Well you live in California right? Well this year in October, come to the Mossy car show in Ocean side and you'll be sure to see at least one. I had the pleasure of seeing three Skylines last year at the show. Made surei had my camcorder on thoes bad boys for future gauking. To bad I dont have a digital camcorder.


----------



## javierb14 (Jul 9, 2002)

when i working at my last job, we went down to cali for some supercharged NSX work. a R34 spec V showed up at the tuners . it was stock and i didnt really get anything out of the owner. he was from germany, not much english. all he said was "u like?" and "turbo" they are beautiful cars, even better in person.


----------



## samo (Apr 30, 2002)

1CLNB14 said:


> *What a beauty
> 
> I'm so lucky to have multiple Skylines (2 R23's, 3 R33's, and an R34) that I can view in person. I've sat shotgun in the R32 during an on ramp AWD drift, and let me just say......WOW!!!! *


Yesss... SPL's Skyline's are freaking nuts. You gotta help me convince Alex to give me a ride  !


----------



## Spongerider (Nov 18, 2002)

BTW guys the Tuner said it did 309 awhp stock!  309*20%= 370.8 hp I guess they are slighty under rated


----------



## 1CLNB14 (Apr 30, 2002)

barnoun said:


> *lucky! closest I've gotten is following an r32 on the way to an american lemans race, seeing an r33 parked at the race, seeing the same r32 again at an auto-x, and passing by a blue r34 on the way home from school. Not that bad I guess... *


Well, herea re a few pics of Alex's R32 that I got a ride in...

























Solid 11 second car last year.
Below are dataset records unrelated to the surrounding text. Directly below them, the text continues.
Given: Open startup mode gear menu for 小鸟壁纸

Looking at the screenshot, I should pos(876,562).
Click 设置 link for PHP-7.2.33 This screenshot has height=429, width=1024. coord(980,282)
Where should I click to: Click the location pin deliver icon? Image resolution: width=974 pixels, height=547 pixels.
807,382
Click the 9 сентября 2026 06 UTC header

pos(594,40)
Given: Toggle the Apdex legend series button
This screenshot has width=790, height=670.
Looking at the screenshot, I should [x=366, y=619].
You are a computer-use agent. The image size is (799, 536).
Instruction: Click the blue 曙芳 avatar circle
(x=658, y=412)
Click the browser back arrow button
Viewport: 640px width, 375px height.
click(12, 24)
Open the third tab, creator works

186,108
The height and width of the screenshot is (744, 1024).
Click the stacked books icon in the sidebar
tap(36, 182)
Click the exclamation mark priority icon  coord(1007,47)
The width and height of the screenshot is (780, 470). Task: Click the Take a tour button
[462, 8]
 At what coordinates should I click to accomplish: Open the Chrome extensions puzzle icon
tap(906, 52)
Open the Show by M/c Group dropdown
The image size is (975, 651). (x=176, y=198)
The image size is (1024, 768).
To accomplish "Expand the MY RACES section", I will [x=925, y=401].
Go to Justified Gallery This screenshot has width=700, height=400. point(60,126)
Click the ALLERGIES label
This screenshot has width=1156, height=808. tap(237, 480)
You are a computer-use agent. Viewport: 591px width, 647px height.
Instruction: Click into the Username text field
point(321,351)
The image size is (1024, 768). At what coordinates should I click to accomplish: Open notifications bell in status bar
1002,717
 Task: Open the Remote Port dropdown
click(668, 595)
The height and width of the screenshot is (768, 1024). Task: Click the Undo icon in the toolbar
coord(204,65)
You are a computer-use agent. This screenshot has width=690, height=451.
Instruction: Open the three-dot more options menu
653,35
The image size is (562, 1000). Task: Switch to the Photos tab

It should be in the 10's this year.


----------



## 1CLNB14 (Apr 30, 2002)

Here is Jack's R33 that Jamie took a spin in...


----------



## 1CLNB14 (Apr 30, 2002)

And a few of Mike's R43 that Jamie also got a ride in...


----------



## LIUSPEED (May 29, 2002)

sean im jealous.


----------



## 1CLNB14 (Apr 30, 2002)

I'm jealous of Jamie, she got to ride in the R33 an the R34! 
Girls have all the luck....

It is nice to have a large amount of Skylines in Seattle though..


----------



## DisbeSE-R (Aug 8, 2002)

*Shit!*

Son of a Bitch! I think i just jizzed all over my keyboard!!! Anyone know where i can get a new keyboard? ::sigh::


----------



## Shanker (Feb 1, 2003)

Nice looking cars. How are they stock as far as performance\hp\tq?


----------



## Guest (Feb 9, 2003)

motorex doesn't lease, do they?...

I saw an R33 at the New Fairfield Auto Show a few years ago--it had a lot of work done to the motor, but stock everything else. The owner was nowhere to be seen though...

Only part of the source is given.